Brandon Belt smashed

Brandon Belt smashed a solo home run in the 18th inning to power San Francisco over Washington 2-1 in the longest playoff game in Major League Baseball history.
Winning the marathon encounter, which ended just after midnight Sunday morning, gave the Giants a 2-0 lead in the best-of-five National League Division Series and San Francisco can complete a sweep with a home victory in game three on Monday.
The winner of the series will face either the Los Angeles Dodgers or St. Louis Cardinals for the National League title and a World Series berth.
The game lasted six hours and 23 minutes to shatter the previous time mark for a major league playoff game, five hours and 50 minutes, set by a 2005 Houston victory over Atlanta in 18 innings, an innings playoff record the spectacle matched.
Belt, who had been 0-for-6 at the plate, smacked a slider from Nationals relief pitcher Tanner Roark over the right-field fence to snap a deadlock that had been at 1-1 since the ninth.
"It was a hard effort by both teams," Belt said. "It was just nice to see that ball go over the fence. We're just happy to get out of it alive and go back to San Francisco."

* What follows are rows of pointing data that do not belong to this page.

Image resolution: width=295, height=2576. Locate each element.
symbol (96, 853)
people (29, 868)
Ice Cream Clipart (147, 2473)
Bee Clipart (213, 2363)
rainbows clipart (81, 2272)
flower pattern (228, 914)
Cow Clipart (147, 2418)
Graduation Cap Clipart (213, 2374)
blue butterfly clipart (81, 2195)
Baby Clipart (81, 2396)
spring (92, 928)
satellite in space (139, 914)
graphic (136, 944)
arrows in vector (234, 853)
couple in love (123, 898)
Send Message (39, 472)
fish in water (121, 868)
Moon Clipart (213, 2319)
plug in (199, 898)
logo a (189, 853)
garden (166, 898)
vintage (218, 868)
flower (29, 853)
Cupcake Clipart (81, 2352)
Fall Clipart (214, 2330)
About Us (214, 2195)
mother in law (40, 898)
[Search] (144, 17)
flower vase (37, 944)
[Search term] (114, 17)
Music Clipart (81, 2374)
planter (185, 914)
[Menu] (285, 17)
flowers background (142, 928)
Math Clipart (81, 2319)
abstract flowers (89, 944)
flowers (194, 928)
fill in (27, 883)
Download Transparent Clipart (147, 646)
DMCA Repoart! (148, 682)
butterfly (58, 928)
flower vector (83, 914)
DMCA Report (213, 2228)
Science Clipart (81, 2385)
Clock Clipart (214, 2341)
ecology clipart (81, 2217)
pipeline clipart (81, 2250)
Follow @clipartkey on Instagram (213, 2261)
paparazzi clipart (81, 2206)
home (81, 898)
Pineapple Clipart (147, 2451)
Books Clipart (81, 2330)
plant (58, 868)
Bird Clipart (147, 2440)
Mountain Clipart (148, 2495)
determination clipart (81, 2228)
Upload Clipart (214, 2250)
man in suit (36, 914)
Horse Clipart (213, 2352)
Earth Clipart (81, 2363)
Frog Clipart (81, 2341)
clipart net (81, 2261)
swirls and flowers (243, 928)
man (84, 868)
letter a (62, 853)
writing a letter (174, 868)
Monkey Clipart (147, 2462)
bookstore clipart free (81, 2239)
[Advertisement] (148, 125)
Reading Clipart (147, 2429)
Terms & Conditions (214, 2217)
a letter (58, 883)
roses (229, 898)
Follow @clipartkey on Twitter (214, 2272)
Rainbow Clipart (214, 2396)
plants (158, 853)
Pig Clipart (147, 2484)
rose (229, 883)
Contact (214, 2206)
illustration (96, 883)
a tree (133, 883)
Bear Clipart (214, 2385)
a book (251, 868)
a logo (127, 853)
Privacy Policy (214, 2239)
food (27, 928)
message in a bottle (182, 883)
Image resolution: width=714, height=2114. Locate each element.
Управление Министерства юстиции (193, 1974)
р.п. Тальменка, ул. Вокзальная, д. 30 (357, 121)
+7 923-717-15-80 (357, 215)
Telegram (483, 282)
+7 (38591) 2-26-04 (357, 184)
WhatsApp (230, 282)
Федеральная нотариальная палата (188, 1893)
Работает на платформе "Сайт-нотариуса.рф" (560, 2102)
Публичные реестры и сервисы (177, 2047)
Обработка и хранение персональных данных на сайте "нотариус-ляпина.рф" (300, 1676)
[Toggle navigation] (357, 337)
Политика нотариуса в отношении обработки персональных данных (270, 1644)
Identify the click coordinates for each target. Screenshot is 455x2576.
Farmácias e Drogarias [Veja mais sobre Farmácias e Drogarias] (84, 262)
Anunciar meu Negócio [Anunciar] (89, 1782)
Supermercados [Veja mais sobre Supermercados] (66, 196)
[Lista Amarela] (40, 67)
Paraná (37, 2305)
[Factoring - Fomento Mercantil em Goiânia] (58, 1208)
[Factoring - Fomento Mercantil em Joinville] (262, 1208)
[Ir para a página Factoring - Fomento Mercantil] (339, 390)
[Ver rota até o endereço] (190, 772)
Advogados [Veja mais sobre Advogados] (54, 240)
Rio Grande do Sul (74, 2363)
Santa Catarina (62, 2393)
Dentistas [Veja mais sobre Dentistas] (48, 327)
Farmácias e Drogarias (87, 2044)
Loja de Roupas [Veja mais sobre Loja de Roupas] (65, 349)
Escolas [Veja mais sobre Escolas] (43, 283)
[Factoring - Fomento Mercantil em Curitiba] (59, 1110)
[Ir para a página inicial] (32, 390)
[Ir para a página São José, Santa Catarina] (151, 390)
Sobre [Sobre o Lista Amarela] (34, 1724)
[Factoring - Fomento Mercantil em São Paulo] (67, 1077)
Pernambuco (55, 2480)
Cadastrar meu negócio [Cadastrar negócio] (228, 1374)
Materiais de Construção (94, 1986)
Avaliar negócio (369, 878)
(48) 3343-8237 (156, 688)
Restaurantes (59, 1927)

Washington could not push across a tying run in the bottom half of the 18th and, as a result, the Nationals fell to the brink of elimination after having earlier been only one out from victory.
The Giants stretched their National League-record playoff win streak over multiple seasons to 10 games and their record road victory run to six, but only after going down to their final out in regulation play before tying the game.
"We just battled our butts off today," Belt said. "It was freaking awesome."
Washington opened the scoring in the third inning when Asdrubal Cabrera doubled, took third on Denard Span's ground out and scored on Anthony Rendon's single to left field.
Rendon had four hits to set a team playoff record, his mark dating to the club's 1969 origin as the Montreal Expos before their 2005 relocation to the US capital.
Nationals starting pitcher Jordan Zimmermann struck out six and allowed only three hits over 8 1/3 innings but was pulled after issuing a two-out walk in the ninth inning to Joe Panik.
Zimmermann, coming off a no-hit victory on the final day of the regular season, set a team record by retiring the prior 20 Giants batters.
Washington relief pitcher Drew Storen could not produce the final out before the Giants equalized.
San Francisco catcher Buster Posey singled and Pablo Sandoval followed with a double to left field that brought in Panik with the tying run that forced extra innings.
Posey raced home trying to put San Francisco on top but a throw to catcher Wilson Ramos resulted in a tag out before the sliding runner could touch the plate, a call verified by a video replay appeal that kept the score at 1-1.
- Sandoval stretches hit streak -
Sandoval stretched his playoff hit streak to 13 games, two shy of the National League record.
Cabrera and Nationals manager Matt Williams were ejected in the 10th inning for arguing an umpire's strike call, the first time since 2005 one team had a player and manager tossed from the same playoff game.
San Francisco starter Tim Hudson, who was 4-0 in his five prior starts against the Nationals, struck out a career playoff high eight batters and scattering seven hits over seven and one-third innings.